The third prong surrounds family education as center officials believe that working with parents will help students succeed in the home, school and community. A variety of community agencies and charities present workshops and speakers to strengthen the family bond.

The community-building proponent offers courses for parents, mentors and tutors, as well as for the entire community. Courses, such as yoga, Zumba, Spanish as a Second Language, reading, health and nutrition, focus on social and health needs of all members of the Racine community.

A Saturday morning Girl Talk course offers pre-teen and teenage girls the opportunity to ask questions that might be uncomfortable in a familial setting. The group builds camaraderie by field trips to museums and other activities to help girls feel secure about themselves.

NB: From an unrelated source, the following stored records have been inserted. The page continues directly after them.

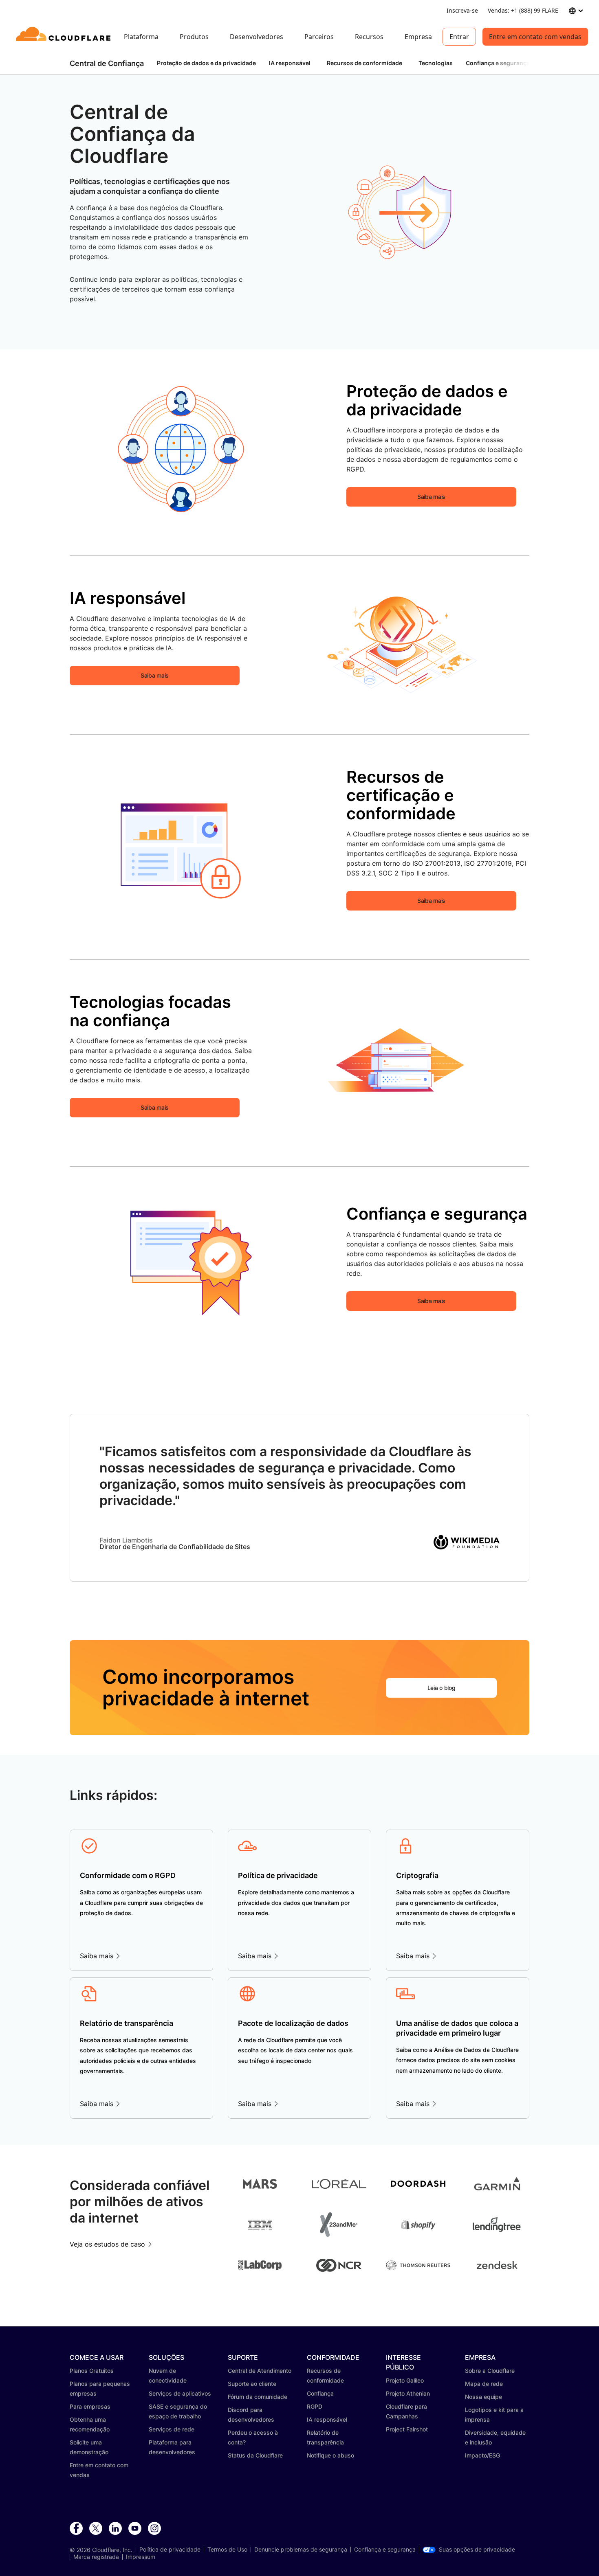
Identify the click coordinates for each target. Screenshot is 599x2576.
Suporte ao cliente (252, 2383)
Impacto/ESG (482, 2455)
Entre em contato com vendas (535, 36)
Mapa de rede (484, 2383)
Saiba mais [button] (431, 496)
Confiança (320, 2393)
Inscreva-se (462, 10)
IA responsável (290, 62)
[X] (95, 2529)
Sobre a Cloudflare (490, 2370)
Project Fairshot (407, 2429)
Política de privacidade (169, 2549)
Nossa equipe (483, 2396)
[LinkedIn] (115, 2529)
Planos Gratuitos (92, 2370)
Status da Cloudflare (255, 2455)
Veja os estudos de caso (107, 2244)
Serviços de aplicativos (180, 2393)
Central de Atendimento (259, 2370)
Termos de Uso (227, 2549)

“This course really works at building self-confidence and self-esteem, and we do get into talking about sexual issues,” said Heck. “We have a weekly challenges list that the girls write and keep track of, and we respond to them. It’s going very well and we have between 14-20 girls here every Saturday for a couple of hours. They are all learning how to make difficult decisions based upon their values.”

Without the backing of St. Patrick Parish and several community agencies and companies, John XXIII Center would not be successful, Heck said.

“We have had such wonderful support from the community and especially from the parish,” she said. “We have received financial support as well as the use of the physical facilities and the people in the parish are also quite excited about the work we are doing. They always come up and say how happy they are that we are providing the wonderful opportunities for students as well as their parents.”

According to Br. Kadow, an estimated $250,000 per year is needed to run the John XXIII Center in the former school. He encourages those interested in volunteering their time or offering monetary support to contact him through St. Patrick Parish.